_Goal of the exercise:_ Reproduce every record below exactly, with the pictures left out.

_Records for this task:_
^^^^

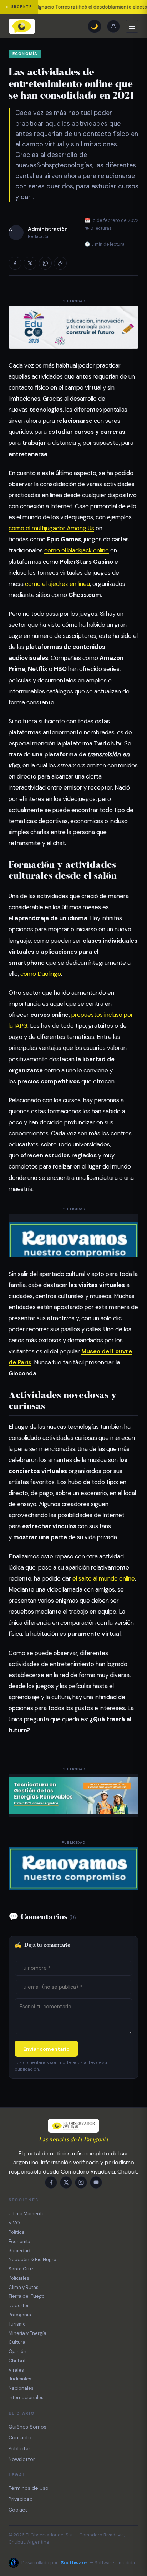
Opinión (17, 2351)
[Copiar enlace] (60, 263)
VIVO (14, 2223)
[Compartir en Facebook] (15, 263)
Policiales (19, 2278)
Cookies (18, 2510)
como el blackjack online (76, 550)
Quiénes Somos (27, 2427)
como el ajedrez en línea (57, 584)
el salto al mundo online (103, 1578)
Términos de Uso (29, 2488)
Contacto (20, 2437)
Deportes (19, 2305)
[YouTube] (96, 2182)
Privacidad (21, 2499)
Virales (16, 2370)
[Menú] (132, 26)
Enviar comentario (46, 2049)
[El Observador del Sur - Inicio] (22, 26)
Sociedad (19, 2251)
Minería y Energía (27, 2333)
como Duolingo (40, 974)
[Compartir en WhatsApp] (45, 263)
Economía (24, 53)
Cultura (17, 2342)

^^^^

_Task solution:_
Opinión (17, 2351)
[Copiar enlace] (60, 263)
VIVO (14, 2223)
[Compartir en Facebook] (15, 263)
Policiales (19, 2278)
Cookies (18, 2510)
como el blackjack online (76, 550)
Quiénes Somos (27, 2427)
como el ajedrez en línea (57, 584)
el salto al mundo online (103, 1578)
Términos de Uso (29, 2488)
Contacto (20, 2437)
Deportes (19, 2305)
[YouTube] (96, 2182)
Privacidad (21, 2499)
Virales (16, 2370)
[Menú] (132, 26)
Enviar comentario (46, 2049)
[El Observador del Sur - Inicio] (22, 26)
Sociedad (19, 2251)
Minería y Energía (27, 2333)
como Duolingo (40, 974)
[Compartir en WhatsApp] (45, 263)
Economía (24, 53)
Cultura (17, 2342)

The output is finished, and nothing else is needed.